The novel IDO-1 inhibitor 3-047 combined with icaritin ameliorates neuroinflammation and diabetes-associated cognitive dysfunction with suppression of TLR4/MyD88/NF-κB signaling.

BACKGROUND: Diabetes-associated cognitive dysfunction (DACD) is one of the common chronic complications of diabetes mellitus in the central nervous system. Given that current therapeutic agents are limited, exploring novel therapeutic agents is particularly important. The novel IDO-1 inhibitor 3-047 and icaritin (ICT) demonstrate efficacy in ameliorating neuroinflammation and cognitive dysfunction, and their combination exhibits certain hypoglycemic effects. However, the impact of this combination therapy on DACD remains unclear.
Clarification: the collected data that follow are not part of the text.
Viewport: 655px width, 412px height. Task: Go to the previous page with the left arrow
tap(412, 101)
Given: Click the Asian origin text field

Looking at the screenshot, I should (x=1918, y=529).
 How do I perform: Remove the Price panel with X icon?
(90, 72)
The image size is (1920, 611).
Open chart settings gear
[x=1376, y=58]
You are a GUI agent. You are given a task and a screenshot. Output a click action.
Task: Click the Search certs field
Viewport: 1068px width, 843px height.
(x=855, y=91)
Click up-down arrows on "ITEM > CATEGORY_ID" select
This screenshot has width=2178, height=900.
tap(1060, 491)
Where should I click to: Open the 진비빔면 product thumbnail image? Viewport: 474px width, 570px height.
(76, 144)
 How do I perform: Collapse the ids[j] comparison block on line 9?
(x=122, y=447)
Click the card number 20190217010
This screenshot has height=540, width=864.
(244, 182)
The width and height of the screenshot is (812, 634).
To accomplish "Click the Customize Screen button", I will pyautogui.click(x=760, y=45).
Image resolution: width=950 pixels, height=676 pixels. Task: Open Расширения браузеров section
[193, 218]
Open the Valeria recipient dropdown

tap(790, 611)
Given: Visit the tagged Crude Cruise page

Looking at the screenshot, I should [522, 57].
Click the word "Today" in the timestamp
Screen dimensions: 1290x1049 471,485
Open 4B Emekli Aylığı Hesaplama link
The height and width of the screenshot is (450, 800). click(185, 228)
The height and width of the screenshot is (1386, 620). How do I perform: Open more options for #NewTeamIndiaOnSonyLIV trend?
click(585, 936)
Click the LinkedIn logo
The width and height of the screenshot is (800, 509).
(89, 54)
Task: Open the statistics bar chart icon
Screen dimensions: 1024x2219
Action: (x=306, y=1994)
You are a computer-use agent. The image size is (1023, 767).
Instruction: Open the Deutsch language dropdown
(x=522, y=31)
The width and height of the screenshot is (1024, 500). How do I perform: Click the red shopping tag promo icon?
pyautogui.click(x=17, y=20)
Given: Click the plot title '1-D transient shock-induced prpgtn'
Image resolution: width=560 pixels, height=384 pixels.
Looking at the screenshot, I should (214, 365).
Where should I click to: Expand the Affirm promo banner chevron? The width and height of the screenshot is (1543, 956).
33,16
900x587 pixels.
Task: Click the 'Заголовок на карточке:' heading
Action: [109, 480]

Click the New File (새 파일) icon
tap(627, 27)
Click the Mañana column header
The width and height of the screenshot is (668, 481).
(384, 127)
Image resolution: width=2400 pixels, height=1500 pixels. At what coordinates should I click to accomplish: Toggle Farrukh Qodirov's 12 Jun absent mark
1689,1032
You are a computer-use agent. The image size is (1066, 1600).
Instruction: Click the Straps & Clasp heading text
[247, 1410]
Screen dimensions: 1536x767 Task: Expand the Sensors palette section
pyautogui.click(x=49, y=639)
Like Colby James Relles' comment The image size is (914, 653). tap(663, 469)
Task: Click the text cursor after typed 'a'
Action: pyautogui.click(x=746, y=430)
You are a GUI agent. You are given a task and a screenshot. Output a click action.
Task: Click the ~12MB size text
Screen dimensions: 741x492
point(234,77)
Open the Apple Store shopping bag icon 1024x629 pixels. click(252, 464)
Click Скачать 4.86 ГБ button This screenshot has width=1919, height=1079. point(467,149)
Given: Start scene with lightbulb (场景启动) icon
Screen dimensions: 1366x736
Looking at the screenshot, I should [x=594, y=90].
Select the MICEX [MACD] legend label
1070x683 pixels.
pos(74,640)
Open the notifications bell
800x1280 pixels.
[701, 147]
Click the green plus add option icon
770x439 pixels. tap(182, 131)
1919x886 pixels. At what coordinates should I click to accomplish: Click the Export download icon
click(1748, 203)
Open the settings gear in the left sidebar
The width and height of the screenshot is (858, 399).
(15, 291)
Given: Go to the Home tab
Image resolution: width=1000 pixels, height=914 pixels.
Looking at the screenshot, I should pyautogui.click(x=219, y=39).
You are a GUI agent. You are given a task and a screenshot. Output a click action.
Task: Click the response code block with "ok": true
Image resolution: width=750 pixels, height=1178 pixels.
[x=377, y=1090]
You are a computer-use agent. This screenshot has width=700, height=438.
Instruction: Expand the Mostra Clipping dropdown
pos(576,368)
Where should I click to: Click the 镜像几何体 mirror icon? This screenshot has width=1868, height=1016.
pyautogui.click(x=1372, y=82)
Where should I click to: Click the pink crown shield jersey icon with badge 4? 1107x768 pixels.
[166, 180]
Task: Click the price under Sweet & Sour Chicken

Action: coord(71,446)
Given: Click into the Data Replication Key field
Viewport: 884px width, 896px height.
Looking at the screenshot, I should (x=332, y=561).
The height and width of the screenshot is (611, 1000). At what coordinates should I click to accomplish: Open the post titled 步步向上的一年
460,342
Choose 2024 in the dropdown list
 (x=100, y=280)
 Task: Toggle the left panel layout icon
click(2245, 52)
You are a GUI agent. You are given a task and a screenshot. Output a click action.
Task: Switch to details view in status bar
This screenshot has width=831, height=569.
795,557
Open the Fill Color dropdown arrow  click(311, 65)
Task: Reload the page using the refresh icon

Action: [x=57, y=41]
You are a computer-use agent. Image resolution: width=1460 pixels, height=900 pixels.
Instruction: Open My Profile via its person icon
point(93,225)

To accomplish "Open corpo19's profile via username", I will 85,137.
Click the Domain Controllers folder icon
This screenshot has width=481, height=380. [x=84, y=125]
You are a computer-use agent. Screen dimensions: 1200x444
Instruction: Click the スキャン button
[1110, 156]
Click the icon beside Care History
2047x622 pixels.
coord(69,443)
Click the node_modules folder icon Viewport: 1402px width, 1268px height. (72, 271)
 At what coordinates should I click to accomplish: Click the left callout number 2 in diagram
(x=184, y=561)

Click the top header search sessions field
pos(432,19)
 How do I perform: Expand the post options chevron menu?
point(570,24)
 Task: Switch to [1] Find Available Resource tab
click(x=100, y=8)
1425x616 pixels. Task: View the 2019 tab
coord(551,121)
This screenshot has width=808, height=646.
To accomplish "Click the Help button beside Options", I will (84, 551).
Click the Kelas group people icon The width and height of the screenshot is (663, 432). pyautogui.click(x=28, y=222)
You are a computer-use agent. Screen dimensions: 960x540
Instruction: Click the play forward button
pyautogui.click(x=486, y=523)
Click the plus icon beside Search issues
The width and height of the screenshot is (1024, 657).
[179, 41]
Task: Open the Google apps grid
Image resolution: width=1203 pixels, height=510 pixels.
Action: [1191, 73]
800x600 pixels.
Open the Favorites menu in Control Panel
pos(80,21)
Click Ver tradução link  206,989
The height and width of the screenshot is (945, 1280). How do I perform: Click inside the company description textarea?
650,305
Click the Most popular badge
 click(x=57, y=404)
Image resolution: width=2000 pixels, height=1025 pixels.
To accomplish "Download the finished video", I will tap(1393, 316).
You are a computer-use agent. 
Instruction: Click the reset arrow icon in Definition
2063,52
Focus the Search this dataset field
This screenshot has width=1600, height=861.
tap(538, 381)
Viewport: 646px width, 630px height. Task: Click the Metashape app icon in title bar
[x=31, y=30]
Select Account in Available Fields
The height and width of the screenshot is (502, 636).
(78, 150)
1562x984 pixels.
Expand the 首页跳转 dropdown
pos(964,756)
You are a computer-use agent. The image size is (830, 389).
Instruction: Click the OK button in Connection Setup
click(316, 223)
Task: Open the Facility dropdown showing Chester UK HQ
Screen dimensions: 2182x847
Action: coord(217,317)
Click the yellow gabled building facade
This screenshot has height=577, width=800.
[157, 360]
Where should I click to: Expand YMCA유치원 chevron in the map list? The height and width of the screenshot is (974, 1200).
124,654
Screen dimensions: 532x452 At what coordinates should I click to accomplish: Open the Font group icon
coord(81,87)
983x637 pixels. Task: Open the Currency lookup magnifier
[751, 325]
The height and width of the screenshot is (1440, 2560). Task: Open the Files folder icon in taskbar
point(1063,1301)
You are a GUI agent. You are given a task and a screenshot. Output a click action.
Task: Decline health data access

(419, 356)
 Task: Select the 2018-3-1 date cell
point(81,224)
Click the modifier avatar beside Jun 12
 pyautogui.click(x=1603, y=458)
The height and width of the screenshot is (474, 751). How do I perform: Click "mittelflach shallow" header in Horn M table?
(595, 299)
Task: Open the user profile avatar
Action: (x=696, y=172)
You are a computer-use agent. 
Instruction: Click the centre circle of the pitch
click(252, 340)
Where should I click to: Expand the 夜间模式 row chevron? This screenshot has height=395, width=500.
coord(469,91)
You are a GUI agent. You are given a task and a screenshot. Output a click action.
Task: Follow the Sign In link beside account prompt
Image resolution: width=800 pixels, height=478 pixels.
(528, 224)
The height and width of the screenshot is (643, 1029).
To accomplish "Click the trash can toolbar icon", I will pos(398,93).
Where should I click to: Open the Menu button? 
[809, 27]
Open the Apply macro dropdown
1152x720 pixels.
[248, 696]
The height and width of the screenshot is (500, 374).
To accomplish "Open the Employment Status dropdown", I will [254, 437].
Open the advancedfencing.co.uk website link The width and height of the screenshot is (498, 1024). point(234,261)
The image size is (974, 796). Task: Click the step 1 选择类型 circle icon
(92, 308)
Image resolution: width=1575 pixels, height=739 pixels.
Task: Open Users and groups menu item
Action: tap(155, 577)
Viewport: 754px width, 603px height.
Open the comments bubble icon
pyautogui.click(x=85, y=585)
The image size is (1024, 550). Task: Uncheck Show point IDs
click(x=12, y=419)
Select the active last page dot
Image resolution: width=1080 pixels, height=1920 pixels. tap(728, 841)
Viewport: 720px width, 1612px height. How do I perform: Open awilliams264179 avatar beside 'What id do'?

METHODS: The db/m mice were used as the control group, and the db/db mice were divided into the model group, the combined low-dose group, the combined medium-dose group, the combined high-dose group, and the metformin group. Drug treatment was administered for 16 weeks. Blood glucose, body weight and homeostatic model assessment of insulin resistance were detected as the basic indexes. The Morris water maze was used to evaluate the spatial learning and memory ability of mice. Neuronal damage, apoptosis and degeneration were observed by H&E staining, Nissl staining, TUNEL staining and Fluoro-Jade C staining. Additionally, ultrastructural changes of the hippocampus were observed by transmission electron microscopy. Serum inflammatory factors expression was detected via ELISA, while microglial expression was assessed by immunofluorescence. Protein expression related to the TLR4/MyD88/NF-κB pathway, neuroinflammation, cognitive impairment, synaptic damage, and neuronal apoptosis was analyzed through Western blotting. RESULTS: Combined therapy with 3-047 and ICT not only improved spatial learning and memory deficits in db/db mice but also modulated the expression of proteins associated with cognitive dysfunction. It inhibited neuronal apoptosis and degeneration, alleviated hippocampal ultrastructural damage, and simultaneously reduced the expression of TLR4/MyD88/NF-κB-related proteins and the occurrence of neuroinflammation. CONCLUSION: 3-047 combined with ICT reduces neuronal apoptosis and neuroinflammation and improves cognitive dysfunction in diabetic mice, and these effects are potentially associated with downregulation of the TLR4/MyD88/NF-κB pathway.